C. Norman Shealy, M.D., Ph.D.

The most common complaint I have heard is lack of energy. This symptom is almost universal at times and, of course, when it is continuous, it is called Chronic Fatigue Syndrome. Depression and all chronic illnesses often contribute to varying degrees of fatigue. We manufacture energy through ATP, adenosine triphosphate. And an essential requirement for ATP is RIBOSE, a five carbon sugar which actually contributes no calories but which is a crucial component of RNA, and when phosphorylated is incorporated into DNA.

Although there are many metabolic, physical and psychological aspects of fatigue, RIBOSE is one of the safest and simplest compounds to try. It is widely used by bodybuilders to enhance intense bodybuilding and improve exercise tolerance. It has also been found to be of benefit in:
Congestive heart failure
Chronic fatigue syndrome
Mental clarity
Well being

Ribose is best taken with food or even fruit juice. The potential side effects are mainly diarrhea if one takes too much or takes it on an empty stomach. Recommended dose is 5 grams (a slightly rounded teaspoon) three times a day.  If you have any of the problems listed above, I would consider? RIBOSE, and no serious illness needing treatment (of course Congestive Heart Failure is significant but I would definitely use it there!), I consider RIBOSE the simplest and safest energy enhancer to consider.

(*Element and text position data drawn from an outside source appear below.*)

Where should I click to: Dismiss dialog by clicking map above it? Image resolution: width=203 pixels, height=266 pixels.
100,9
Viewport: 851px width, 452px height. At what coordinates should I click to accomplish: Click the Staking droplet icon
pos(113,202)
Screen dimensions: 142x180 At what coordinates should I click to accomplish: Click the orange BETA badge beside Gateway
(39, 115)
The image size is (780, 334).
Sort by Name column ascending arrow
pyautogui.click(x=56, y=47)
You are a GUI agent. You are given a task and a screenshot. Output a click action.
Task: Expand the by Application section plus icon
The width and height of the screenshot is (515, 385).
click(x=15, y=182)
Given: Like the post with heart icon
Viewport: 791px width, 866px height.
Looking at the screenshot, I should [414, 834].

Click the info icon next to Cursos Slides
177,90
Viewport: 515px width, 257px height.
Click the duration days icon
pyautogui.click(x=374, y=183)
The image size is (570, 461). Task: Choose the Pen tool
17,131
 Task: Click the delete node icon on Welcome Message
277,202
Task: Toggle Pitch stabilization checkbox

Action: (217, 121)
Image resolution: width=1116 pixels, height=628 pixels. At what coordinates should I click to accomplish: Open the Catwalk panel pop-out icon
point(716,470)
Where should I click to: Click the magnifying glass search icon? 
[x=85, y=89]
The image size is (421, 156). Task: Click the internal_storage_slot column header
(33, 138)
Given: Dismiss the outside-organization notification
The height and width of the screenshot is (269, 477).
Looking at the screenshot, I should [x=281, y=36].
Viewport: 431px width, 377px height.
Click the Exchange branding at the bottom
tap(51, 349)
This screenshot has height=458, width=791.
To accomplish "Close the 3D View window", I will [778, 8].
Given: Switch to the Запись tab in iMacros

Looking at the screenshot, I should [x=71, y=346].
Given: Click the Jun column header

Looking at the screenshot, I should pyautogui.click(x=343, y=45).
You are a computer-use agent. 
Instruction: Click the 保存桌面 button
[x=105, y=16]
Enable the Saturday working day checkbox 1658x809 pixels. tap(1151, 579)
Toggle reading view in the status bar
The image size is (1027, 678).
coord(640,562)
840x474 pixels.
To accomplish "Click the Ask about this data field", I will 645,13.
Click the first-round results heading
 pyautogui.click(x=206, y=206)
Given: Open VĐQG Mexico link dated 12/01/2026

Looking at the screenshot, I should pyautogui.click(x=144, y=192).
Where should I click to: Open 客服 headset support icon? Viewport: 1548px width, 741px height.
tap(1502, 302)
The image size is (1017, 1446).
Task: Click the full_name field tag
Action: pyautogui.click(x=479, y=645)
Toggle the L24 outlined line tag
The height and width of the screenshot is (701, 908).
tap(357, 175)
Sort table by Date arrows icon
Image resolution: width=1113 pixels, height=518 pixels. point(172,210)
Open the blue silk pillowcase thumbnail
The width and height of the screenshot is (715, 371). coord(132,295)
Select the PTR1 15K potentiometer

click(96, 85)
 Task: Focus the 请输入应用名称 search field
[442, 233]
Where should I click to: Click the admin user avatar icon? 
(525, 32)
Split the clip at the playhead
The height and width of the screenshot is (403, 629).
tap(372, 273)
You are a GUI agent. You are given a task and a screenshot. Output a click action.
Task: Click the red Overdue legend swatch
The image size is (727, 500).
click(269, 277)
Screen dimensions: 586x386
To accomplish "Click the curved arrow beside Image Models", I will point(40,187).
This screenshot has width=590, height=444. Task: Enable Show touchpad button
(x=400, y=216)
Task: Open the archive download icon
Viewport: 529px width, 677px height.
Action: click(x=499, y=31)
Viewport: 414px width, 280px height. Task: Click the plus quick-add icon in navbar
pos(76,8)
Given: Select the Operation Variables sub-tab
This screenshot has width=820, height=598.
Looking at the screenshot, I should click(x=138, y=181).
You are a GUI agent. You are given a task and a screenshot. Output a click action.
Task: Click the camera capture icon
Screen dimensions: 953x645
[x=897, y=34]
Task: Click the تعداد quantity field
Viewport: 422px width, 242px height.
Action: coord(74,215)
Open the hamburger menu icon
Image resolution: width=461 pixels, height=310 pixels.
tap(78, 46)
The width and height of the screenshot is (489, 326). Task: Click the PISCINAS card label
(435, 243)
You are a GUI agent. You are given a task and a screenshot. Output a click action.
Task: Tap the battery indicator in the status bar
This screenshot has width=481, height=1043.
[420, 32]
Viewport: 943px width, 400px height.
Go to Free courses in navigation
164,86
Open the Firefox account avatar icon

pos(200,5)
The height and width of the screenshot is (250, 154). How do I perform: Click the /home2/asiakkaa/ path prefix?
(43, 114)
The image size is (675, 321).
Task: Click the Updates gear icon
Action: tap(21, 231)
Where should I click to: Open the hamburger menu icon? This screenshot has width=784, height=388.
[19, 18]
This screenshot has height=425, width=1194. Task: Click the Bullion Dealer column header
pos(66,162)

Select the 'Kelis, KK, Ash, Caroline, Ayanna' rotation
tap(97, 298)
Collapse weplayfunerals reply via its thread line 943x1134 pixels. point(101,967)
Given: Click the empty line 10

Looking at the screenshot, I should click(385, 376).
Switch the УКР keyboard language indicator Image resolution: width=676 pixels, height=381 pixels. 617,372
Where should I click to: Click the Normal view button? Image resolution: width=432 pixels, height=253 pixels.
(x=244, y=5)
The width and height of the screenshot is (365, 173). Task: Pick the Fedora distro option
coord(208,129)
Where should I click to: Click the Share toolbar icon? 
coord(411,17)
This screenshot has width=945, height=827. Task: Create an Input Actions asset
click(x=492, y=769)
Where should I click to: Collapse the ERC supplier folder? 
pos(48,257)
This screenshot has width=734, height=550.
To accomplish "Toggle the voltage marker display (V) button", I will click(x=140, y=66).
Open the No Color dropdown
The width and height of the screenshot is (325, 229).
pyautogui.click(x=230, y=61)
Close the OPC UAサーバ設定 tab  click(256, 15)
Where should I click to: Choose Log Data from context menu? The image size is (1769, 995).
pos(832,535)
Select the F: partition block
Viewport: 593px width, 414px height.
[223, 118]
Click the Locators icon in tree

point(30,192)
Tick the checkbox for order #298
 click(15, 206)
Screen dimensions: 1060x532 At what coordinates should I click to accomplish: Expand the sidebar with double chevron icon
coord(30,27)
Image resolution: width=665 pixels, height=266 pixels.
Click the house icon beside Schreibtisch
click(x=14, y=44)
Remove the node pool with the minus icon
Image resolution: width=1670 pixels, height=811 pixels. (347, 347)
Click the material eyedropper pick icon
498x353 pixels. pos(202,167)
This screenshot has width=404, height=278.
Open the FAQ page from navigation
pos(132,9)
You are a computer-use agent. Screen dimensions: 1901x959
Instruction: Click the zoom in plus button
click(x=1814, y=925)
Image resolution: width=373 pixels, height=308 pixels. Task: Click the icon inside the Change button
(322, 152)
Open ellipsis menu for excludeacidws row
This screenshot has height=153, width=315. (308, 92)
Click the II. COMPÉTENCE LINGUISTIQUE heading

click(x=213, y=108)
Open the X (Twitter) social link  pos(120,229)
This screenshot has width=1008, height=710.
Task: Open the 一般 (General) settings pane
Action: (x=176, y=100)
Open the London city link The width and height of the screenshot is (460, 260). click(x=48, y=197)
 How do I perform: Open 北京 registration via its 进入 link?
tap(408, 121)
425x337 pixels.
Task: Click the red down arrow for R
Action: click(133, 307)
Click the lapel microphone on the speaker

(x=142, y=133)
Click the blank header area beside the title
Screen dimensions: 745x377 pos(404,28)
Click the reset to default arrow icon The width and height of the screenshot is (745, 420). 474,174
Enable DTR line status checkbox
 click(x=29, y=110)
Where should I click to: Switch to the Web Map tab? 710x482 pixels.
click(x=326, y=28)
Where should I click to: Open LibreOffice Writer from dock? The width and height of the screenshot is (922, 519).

Benson, E. S., G. T. Evans, and B. E. Hallaway. Myocardial creatine phosphate and nucleotides in anoxic cardiac arrest and recovery. Am. J. Physiol. 201: 687, 1961.
Hellsten-Westing, Y., B. Norman, P. D. Balsom, and B. Sjodin. Decreased resting levels of adenine nucleotides in human skeletal muscle after high-intensity training. J. Appl. Physiol. 74(5): 2523-2528, 1993.
Segal, S. and J. Foley. The metabolism of D-ribose in man. J. Clinical Invest. 37: 719 – 735, 1958.
Pliml, W, T. von Arnim, A. Stablein, H. Hofmann, H.-G. Zimmer, and E. Erdmann. Effects of ribose on exercise-induced ischaemia in stable coronary artery disease. Lancet 340: 507 – 510, 1992.